После двух рюмок виски на голодный желудок ему стало тепло и уютно в кресле у стеклянного столика. Ему хотелось, чтобы метель не кончалась, но она определенно теряла силу. Сквозь белое полотно в окне медленно проступали мост через Москву-реку, шпиль гостиницы «Украина», празднично размеченные лампочками по случаю Дня защитника Отечества (бывшего Дня советской армии) дома на Кутузовском проспекте.

«Дойдем и до них. Куда нам спешить?» — ласково посмотрел на обжившуюся на стеклянном столике бутылку шеф. Она как будто собирала рассеянный по кабинету свет, растворяя его в жидком, радующем душу, но стремительно убывающем золоте.

Едва рука шефа требовательно обхватила горло бутылки, зазвонил телефон на рабочем столе. Звонок был громкий и непрерывный. Так бесцеремонно мог звонить только самый главный телефон.

Вергильев быстро поднялся, чтобы пропустить шефа к столу, но тот остался сидеть, старательно, по верхний ободок рюмок, разливая виски.

Звонок смолк.

«Президент!» — заглянула в кабинет дежурная по приемной.

«Не волнуйтесь, — приветливо улыбнулся ей шеф, любуясь точностью налива. — Это проверка связи. Да, принесите-ка нам… пару бутербродов и бутылку минеральной воды».

«Я могу заказать ужин в комнату отдыха», — предложила дежурная, внимательно, но без малейших эмоций глядя на шефа. Вергильев не сомневался, даже если бы она застала его голого, вставшего на руки посреди кабинета, это никак бы не отразилось на ее симпатичном, но, увы, уже немолодом лице.
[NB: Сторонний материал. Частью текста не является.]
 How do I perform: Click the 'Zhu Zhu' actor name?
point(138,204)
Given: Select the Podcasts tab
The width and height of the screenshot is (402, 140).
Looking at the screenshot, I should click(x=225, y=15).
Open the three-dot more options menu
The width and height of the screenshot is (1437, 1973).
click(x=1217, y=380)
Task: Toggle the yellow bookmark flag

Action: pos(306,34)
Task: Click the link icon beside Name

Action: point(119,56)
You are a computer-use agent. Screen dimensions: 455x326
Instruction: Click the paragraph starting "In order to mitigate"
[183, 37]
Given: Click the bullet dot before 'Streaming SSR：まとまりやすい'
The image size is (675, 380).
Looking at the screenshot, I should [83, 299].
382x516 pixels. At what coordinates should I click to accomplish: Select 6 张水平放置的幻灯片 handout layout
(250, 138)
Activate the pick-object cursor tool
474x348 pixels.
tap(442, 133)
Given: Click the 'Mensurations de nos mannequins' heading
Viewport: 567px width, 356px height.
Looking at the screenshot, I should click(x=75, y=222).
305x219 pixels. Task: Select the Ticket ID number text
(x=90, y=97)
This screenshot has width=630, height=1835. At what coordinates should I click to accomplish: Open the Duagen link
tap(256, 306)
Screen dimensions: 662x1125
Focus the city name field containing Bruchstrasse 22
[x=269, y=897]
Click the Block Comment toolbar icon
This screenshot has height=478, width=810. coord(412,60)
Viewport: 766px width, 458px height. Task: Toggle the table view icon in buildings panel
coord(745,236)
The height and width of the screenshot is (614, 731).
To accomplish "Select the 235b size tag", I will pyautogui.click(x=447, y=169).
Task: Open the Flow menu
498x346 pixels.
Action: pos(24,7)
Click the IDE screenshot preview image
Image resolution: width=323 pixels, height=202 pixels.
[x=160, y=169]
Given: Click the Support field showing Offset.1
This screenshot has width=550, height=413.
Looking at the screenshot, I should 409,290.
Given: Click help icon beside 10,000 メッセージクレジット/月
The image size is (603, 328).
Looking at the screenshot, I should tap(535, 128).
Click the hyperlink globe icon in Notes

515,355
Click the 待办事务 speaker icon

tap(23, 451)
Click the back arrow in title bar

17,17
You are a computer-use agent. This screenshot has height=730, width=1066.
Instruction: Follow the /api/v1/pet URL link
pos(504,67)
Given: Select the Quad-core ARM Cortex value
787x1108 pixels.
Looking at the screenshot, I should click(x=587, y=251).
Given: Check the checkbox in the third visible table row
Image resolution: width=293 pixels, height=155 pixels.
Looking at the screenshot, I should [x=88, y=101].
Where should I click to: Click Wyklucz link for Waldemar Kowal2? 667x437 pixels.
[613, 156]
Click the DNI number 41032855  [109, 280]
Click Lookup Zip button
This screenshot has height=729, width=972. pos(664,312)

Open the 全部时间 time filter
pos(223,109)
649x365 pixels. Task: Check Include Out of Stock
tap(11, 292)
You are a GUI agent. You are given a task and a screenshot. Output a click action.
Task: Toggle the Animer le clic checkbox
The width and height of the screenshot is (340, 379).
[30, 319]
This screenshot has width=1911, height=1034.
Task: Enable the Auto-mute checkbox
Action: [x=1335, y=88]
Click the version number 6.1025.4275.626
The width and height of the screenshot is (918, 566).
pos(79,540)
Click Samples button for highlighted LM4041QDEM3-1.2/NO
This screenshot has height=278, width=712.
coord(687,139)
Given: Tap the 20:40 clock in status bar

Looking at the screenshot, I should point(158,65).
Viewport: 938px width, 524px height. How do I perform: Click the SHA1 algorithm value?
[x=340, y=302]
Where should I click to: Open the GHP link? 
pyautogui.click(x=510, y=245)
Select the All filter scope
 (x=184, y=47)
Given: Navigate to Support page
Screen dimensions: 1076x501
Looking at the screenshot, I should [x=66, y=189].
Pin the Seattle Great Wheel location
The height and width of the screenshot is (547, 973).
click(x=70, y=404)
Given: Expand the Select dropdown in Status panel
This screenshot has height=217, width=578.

Сколько их, подумал Вергильев про обитателей кабинета, вкатывались сюда и отсюда выкатывались на ее памяти.

«Тогда одной бутылки нам не хватит, — засмеялся шеф. — Ограничимся бутербродами. Я давно понял, — повернулся к Вергильеву, — что подсохший вечерний бутерброд — шлагбаум на пути безудержного пьянства».

Дежурная вышла.

«Ничего, — махнул рукой шеф, — сильно захотят, найдут. Из-под земли достанут».